◆ **TASKS TO PERFORM**
1. In the section on properties of the stack of stable curves, which criterion is used to prove that the stack is separated?
2. Continue the section on properties of the stack of stable curves, picking up after its final sentence.

◆ **DOCUMENT EXTRACT**
## 107.25 Properties of the stack of stable curves

In this section we prove the basic structure result for $\overline{\mathcal{M}}_ g$ for $g \geq 2$.

Lemma 107.25.1. Let $g \geq 2$. The stack $\overline{\mathcal{M}}_ g$ is separated.

Proof. The statement means that the morphism $\overline{\mathcal{M}}_ g \to \mathop{\mathrm{Spec}}(\mathbf{Z})$ is separated. We will prove this using the refined Noetherian valuative criterion as stated in More on Morphisms of Stacks, Lemma 104.11.3

Since $\overline{\mathcal{M}}_ g$ is an open substack of $\mathcal{C}\! \mathit{urves}$, we see $\overline{\mathcal{M}}_ g \to \mathop{\mathrm{Spec}}(\mathbf{Z})$ is quasi-separated and locally of finite presentation by Lemma 107.5.3. In particular the stack $\overline{\mathcal{M}}_ g$ is locally Noetherian (Morphisms of Stacks, Lemma 99.17.5). By Lemma 107.22.8 the open immersion $\mathcal{M}_ g \to \overline{\mathcal{M}}_ g$ has dense image. Also, $\mathcal{M}_ g \to \overline{\mathcal{M}}_ g$ is quasi-compact (Morphisms of Stacks, Lemma 99.8.2), hence of finite type. Thus all the preliminary assumptions of More on Morphisms of Stacks, Lemma 104.11.3 are satisfied for the morphisms

$\mathcal{M}_ g \to \overline{\mathcal{M}}_ g \quad \text{and}\quad \overline{\mathcal{M}}_ g \to \mathop{\mathrm{Spec}}(\mathbf{Z})$

and it suffices to check the following: given any $2$-commutative diagram

$\xymatrix{ \mathop{\mathrm{Spec}}(K) \ar[r] \ar[d] & \mathcal{M}_ g \ar[r] & \overline{\mathcal{M}}_ g \ar[d] \\ \mathop{\mathrm{Spec}}(R) \ar[rr] \ar@{..>}[rru] & & \mathop{\mathrm{Spec}}(\mathbf{Z}) }$

where $R$ is a discrete valuation ring with field of fractions $K$ the category of dotted arrows is either empty or a setoid with exactly one isomorphism class. (Observe that we don't need to worry about $2$-arrows too much, see Morphisms of Stacks, Lemma 99.39.3). Unwinding what this means using that $\mathcal{M}_ g$, resp. $\overline{\mathcal{M}}_ g$ are the algebraic stacks parametrizing smooth, resp. stable families of genus $g$ curves, we find that what we have to prove is exactly the uniqueness result stated and proved in Lemma 107.24.2. $\square$

Lemma 107.25.2. Let $g \geq 2$. The stack $\overline{\mathcal{M}}_ g$ is quasi-compact.

◆ **SUPPLIED ENTRIES**
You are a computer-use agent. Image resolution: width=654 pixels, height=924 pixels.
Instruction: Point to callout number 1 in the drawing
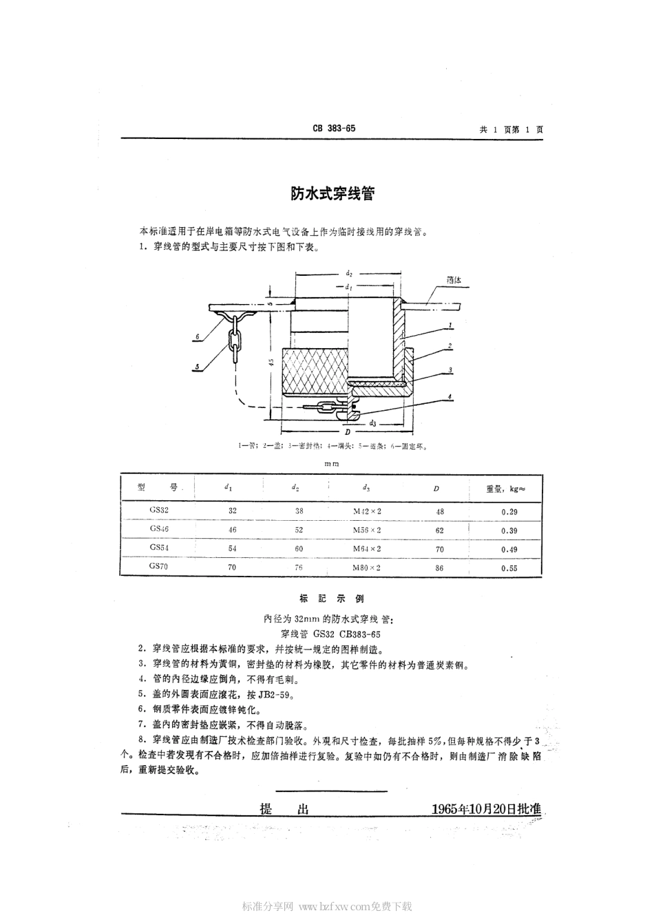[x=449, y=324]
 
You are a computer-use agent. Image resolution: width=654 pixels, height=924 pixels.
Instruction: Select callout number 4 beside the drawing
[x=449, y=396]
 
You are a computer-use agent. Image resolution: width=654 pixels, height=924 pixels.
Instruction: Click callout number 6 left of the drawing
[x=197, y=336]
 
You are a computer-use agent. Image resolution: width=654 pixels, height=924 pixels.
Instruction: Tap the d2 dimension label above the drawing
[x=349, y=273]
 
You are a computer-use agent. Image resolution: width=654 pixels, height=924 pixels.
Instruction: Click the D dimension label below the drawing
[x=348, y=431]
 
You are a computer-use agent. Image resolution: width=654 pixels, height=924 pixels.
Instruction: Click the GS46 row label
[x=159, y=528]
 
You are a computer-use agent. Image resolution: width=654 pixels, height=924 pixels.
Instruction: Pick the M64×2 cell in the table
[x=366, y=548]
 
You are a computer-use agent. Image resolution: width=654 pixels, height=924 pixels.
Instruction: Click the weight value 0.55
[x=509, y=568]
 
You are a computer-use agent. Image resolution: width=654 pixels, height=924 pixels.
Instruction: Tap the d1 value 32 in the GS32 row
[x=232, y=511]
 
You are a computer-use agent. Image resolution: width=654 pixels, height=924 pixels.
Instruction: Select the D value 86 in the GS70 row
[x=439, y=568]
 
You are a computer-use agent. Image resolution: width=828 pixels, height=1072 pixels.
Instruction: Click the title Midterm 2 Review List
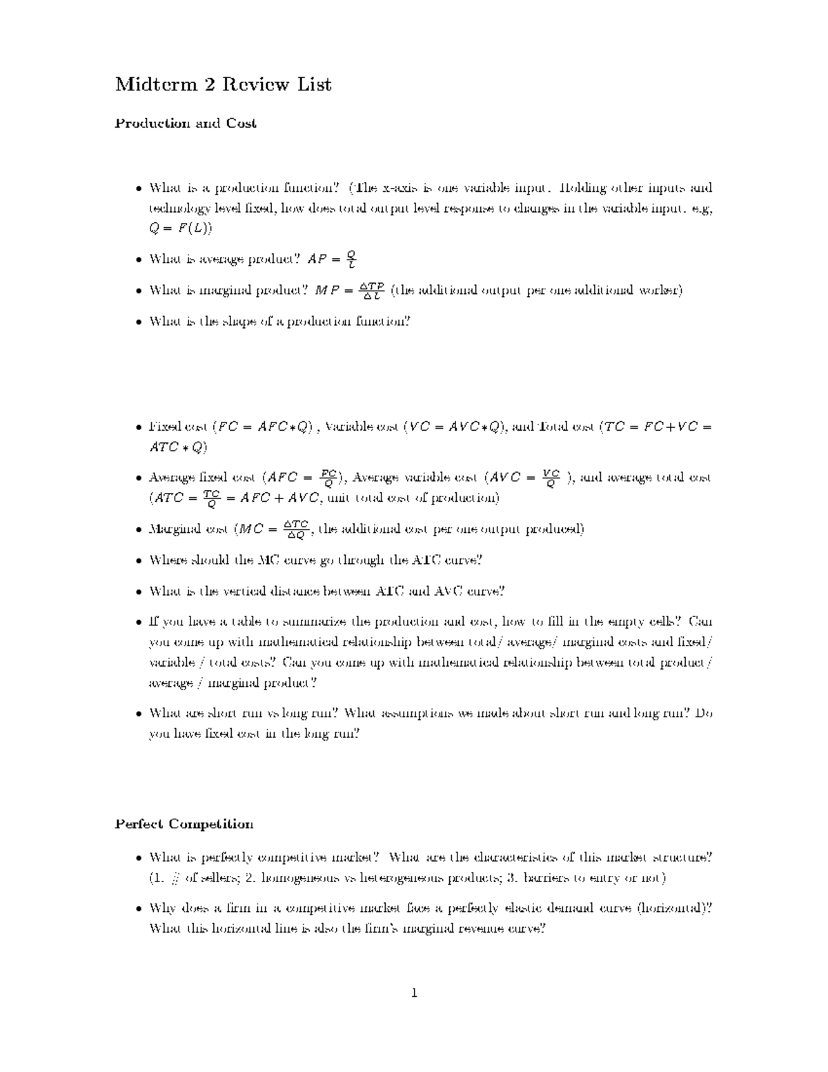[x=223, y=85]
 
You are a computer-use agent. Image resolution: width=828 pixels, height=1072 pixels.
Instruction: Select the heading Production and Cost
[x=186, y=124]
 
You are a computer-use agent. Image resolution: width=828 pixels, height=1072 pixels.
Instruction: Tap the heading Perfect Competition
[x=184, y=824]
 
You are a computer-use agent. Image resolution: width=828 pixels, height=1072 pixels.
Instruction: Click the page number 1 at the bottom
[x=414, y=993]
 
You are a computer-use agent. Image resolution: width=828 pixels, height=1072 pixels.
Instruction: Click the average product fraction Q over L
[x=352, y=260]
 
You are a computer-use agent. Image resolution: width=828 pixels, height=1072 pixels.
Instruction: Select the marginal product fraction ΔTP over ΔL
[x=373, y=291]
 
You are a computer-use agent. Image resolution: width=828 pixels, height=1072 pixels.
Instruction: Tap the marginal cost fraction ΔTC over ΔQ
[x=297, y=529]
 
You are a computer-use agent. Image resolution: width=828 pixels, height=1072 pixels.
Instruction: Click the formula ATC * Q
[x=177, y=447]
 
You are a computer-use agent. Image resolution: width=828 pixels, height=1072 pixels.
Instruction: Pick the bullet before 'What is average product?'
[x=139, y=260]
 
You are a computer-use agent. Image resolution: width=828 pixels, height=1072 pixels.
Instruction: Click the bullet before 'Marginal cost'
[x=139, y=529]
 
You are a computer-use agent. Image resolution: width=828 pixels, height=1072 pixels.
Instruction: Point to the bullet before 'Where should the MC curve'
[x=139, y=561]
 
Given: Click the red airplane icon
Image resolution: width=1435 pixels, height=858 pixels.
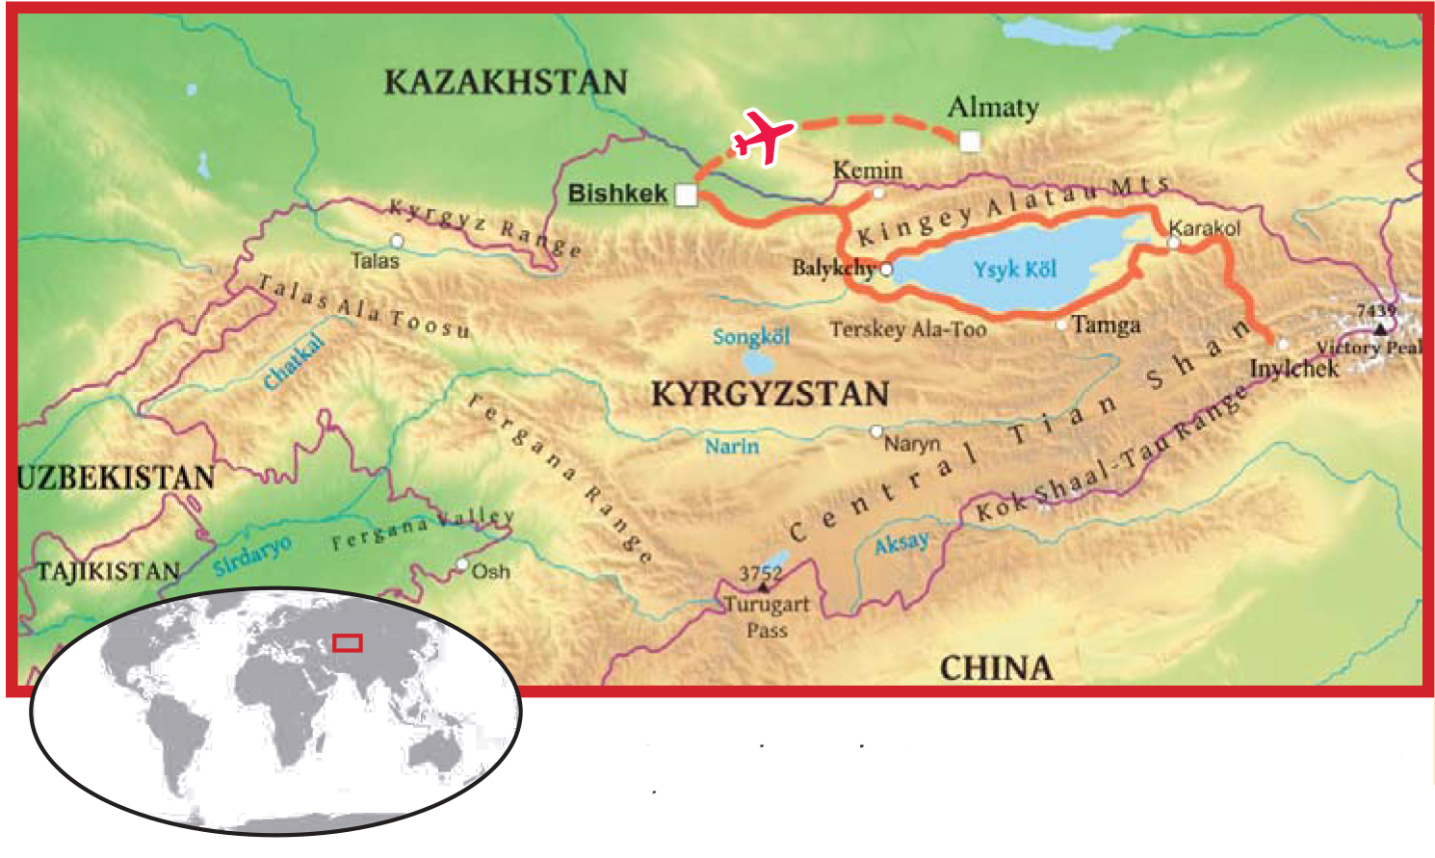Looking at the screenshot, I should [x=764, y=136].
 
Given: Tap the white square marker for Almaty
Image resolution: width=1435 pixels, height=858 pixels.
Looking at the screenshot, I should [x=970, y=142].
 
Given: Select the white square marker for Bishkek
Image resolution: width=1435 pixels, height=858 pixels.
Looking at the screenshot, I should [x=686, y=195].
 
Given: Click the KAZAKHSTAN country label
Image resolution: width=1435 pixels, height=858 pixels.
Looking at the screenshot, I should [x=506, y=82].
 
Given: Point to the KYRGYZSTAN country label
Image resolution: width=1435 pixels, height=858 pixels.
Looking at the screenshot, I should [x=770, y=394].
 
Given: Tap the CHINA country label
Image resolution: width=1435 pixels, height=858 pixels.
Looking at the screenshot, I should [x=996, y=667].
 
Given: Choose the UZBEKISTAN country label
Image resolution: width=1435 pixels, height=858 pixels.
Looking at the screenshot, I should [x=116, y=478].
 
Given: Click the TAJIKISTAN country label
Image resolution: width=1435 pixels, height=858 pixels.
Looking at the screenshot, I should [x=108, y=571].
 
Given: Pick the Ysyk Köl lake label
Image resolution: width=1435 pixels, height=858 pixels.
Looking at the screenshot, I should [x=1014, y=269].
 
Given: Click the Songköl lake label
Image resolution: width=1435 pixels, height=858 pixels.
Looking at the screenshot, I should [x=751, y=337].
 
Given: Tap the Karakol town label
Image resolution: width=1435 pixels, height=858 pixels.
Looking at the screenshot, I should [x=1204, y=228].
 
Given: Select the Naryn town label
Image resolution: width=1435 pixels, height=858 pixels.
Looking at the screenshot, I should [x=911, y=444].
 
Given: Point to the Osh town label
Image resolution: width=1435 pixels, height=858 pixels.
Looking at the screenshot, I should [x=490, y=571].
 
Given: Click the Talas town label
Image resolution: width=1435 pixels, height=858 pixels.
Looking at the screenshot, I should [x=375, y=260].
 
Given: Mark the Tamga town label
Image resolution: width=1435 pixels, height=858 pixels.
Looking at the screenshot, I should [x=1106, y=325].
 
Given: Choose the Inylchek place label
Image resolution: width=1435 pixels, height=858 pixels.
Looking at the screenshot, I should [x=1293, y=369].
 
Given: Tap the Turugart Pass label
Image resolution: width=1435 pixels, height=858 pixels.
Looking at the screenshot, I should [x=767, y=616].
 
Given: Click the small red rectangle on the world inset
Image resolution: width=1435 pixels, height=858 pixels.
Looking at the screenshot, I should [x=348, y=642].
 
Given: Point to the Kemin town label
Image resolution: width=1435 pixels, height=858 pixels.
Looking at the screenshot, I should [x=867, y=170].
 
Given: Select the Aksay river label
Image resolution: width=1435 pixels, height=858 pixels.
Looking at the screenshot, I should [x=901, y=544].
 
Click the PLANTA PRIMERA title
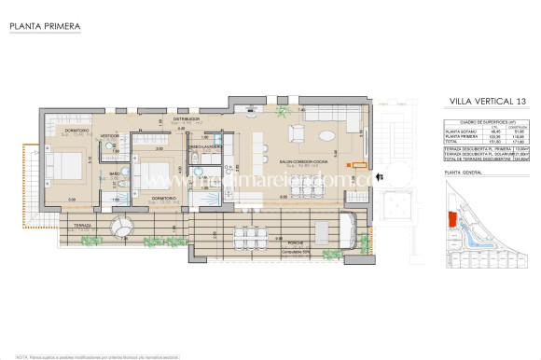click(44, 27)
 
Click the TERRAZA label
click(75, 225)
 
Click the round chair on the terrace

◆ **ANSWER SET**
1. The refined Noetherian valuative criterion, as stated in More on Morphisms of Stacks, Lemma 104.11.3.

2.
Proof. We will use the notation from Section 107.4. Consider the subset

$T \subset |\textit{PolarizedCurves}|$

of points $\xi$ such that there exists a field $k$ and a pair $(X, \mathcal{L})$ over $k$ representing $\xi$ with the following two properties

1. $X$ is a stable genus $g$ curve, and

2. $\mathcal{L} = \omega _ X^{\otimes 3}$.

Clearly, under the continuous map

$|\textit{PolarizedCurves}| \longrightarrow |\mathcal{C}\! \mathit{urves}|$

the image of the set $T$ is exactly the open subset

$|\overline{\mathcal{M}}_ g| \subset |\mathcal{C}\! \mathit{urves}|$

Thus it suffices to show that $T$ is quasi-compact. By Lemma 107.4.1 we see that

$|\textit{PolarizedCurves}| \subset |\mathcal{P}\! \mathit{olarized}|$

is an open and closed immersion. Thus it suffices to prove quasi-compactness of $T$ as a subset of $|\mathcal{P}\! \mathit{olarized}|$. For this we use the criterion of Moduli Stacks, Lemma 106.11.3. First, we observe that for $(X, \mathcal{L})$ as above the Hilbert polynomial $P$ is the function $P(t) = (6g - 6)t + (1 - g)$ by Riemann-Roch, see Algebraic Curves, Lemma 53.5.2. Next, we observe that $H^1(X, \mathcal{L}) = 0$ and $\mathcal{L}$ is very ample by Algebraic Curves, Lemma 53.24.3. This means exactly that with $n = P(3) - 1$ there is a closed immersion

$i : X \longrightarrow \mathbf{P}^ n_ k$

such that $\mathcal{L} = i^*\mathcal{O}_{\mathbf{P}^1_ k}(1)$ as desired. $\square$

Here is the main theorem of this section.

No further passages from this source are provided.